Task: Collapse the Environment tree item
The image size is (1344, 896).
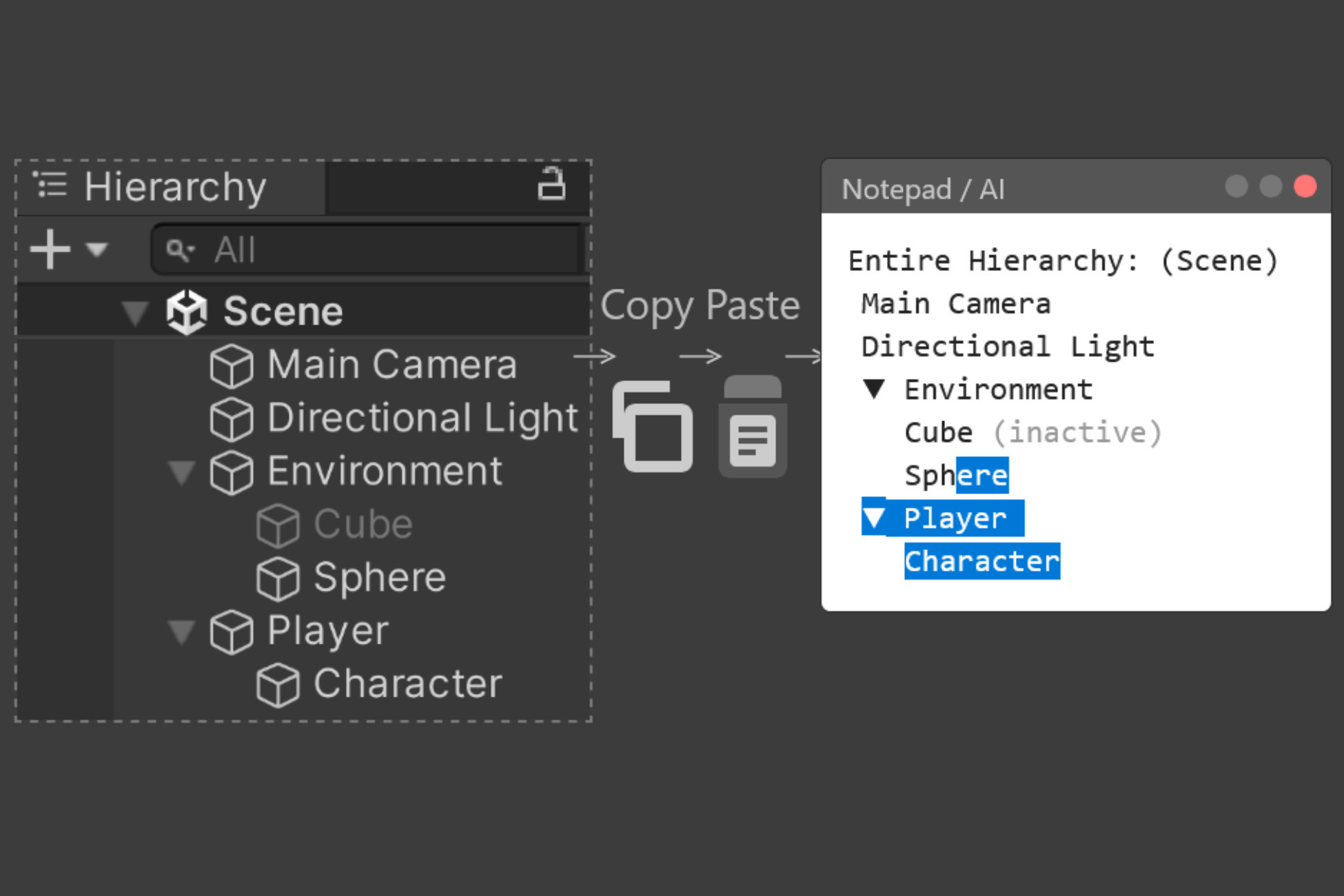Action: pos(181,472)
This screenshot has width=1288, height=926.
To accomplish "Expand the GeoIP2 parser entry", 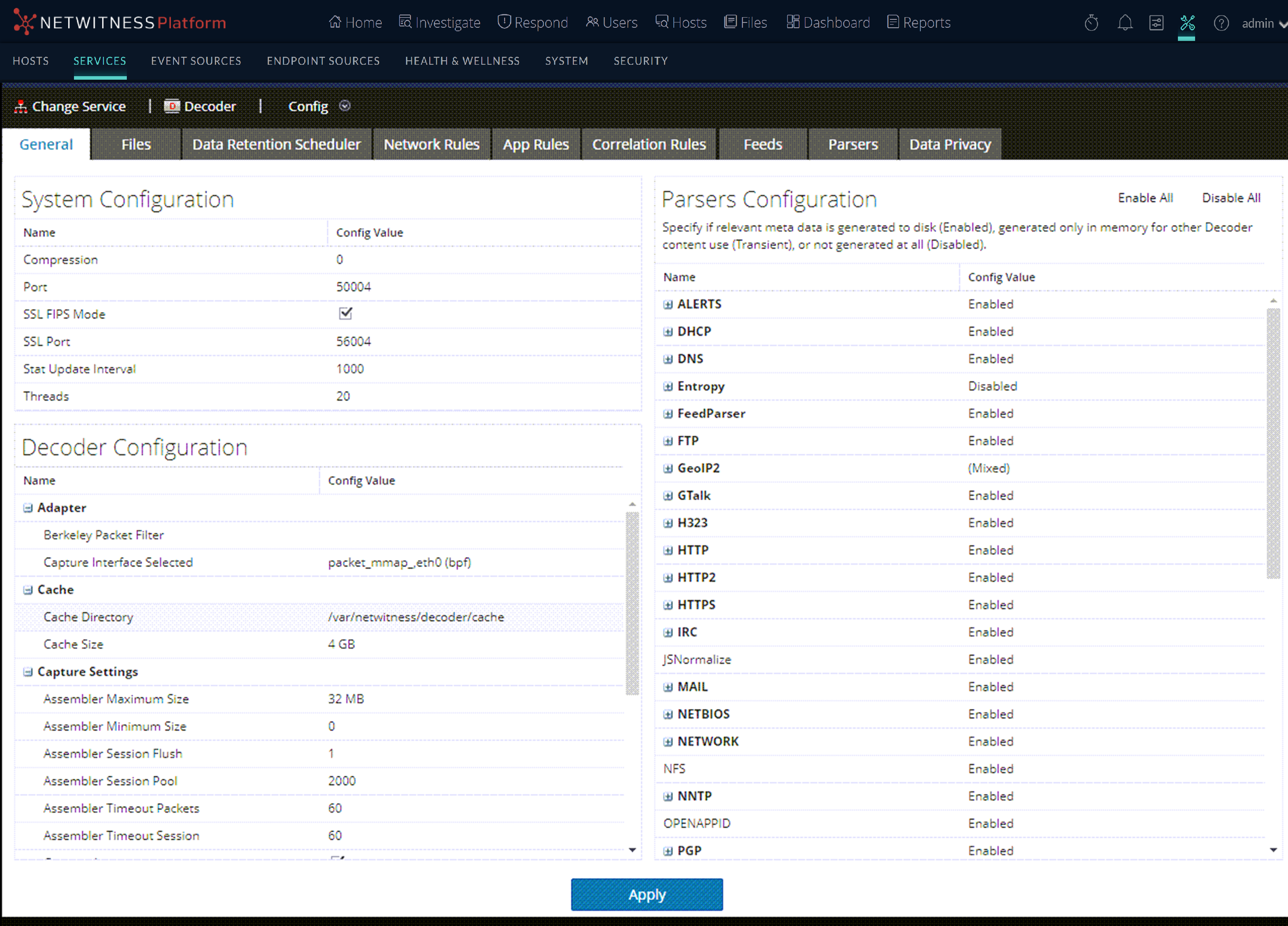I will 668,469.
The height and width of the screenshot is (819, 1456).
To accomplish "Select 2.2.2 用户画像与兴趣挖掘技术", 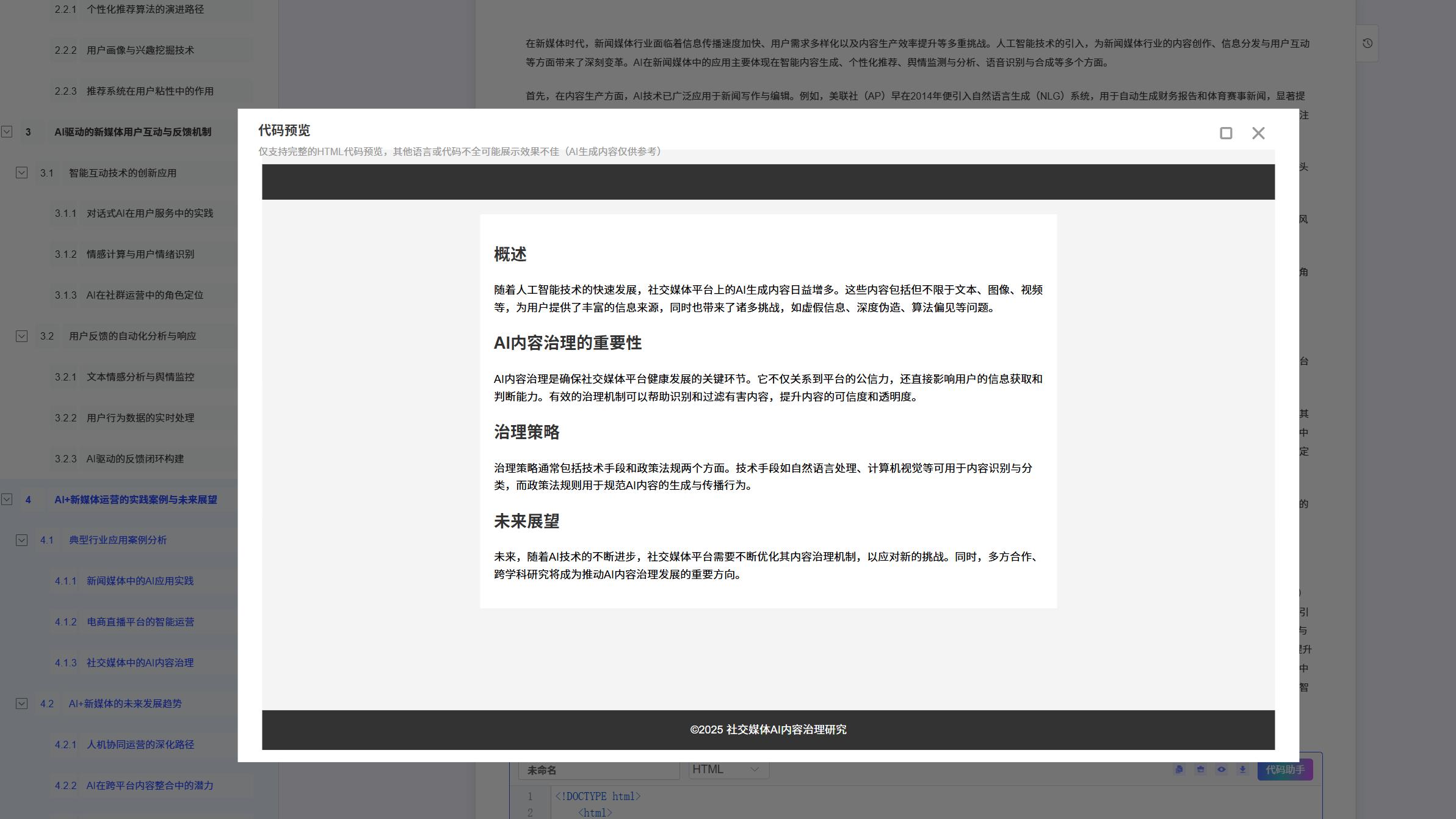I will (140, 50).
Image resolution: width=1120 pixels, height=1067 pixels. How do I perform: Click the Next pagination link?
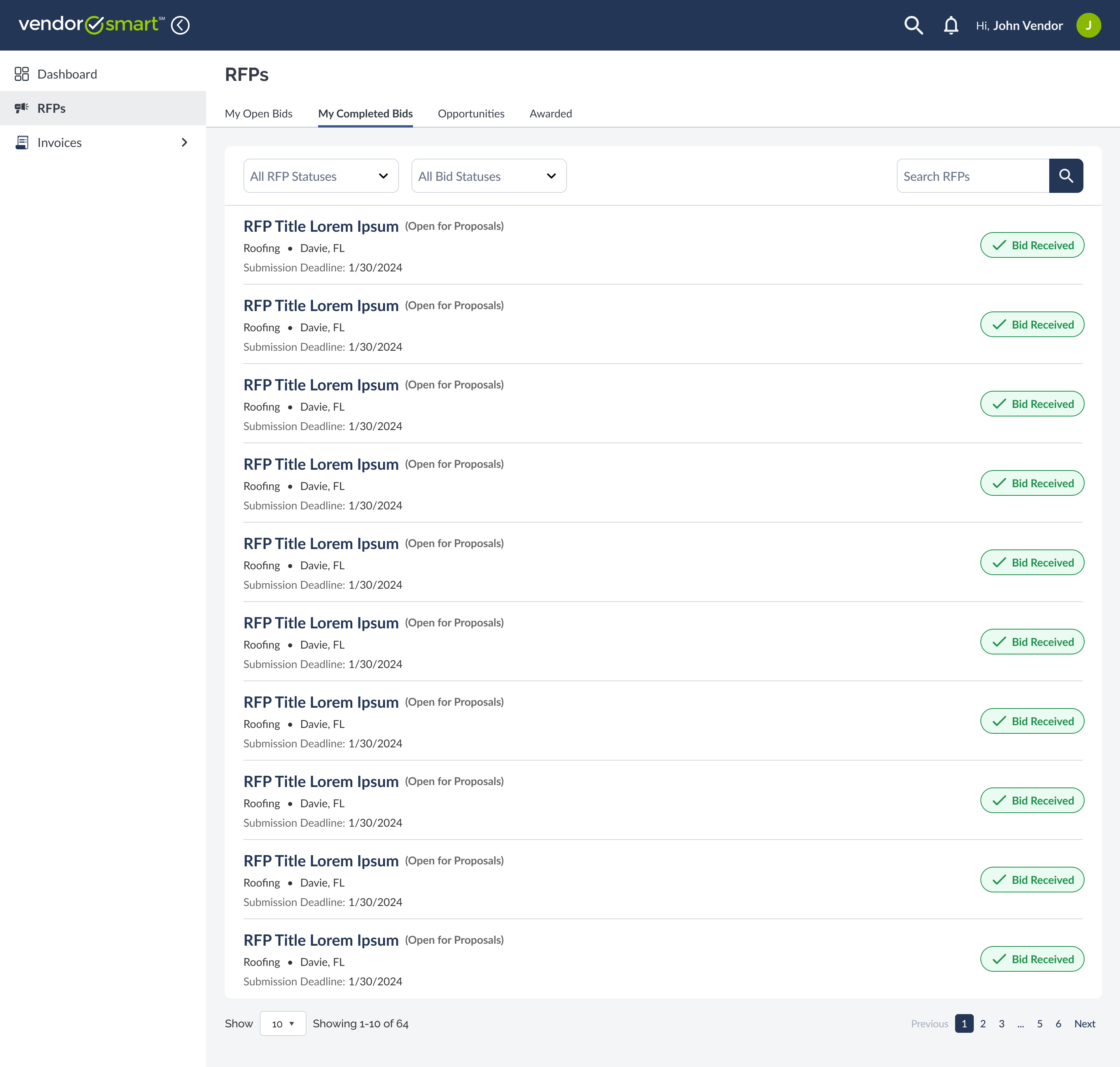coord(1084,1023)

Exercise directions:
Find the lines above that contain the word "screenshot" and copy each one.

Reply:
This screenshot has width=1288, height=926.
The height and width of the screenshot is (819, 1456).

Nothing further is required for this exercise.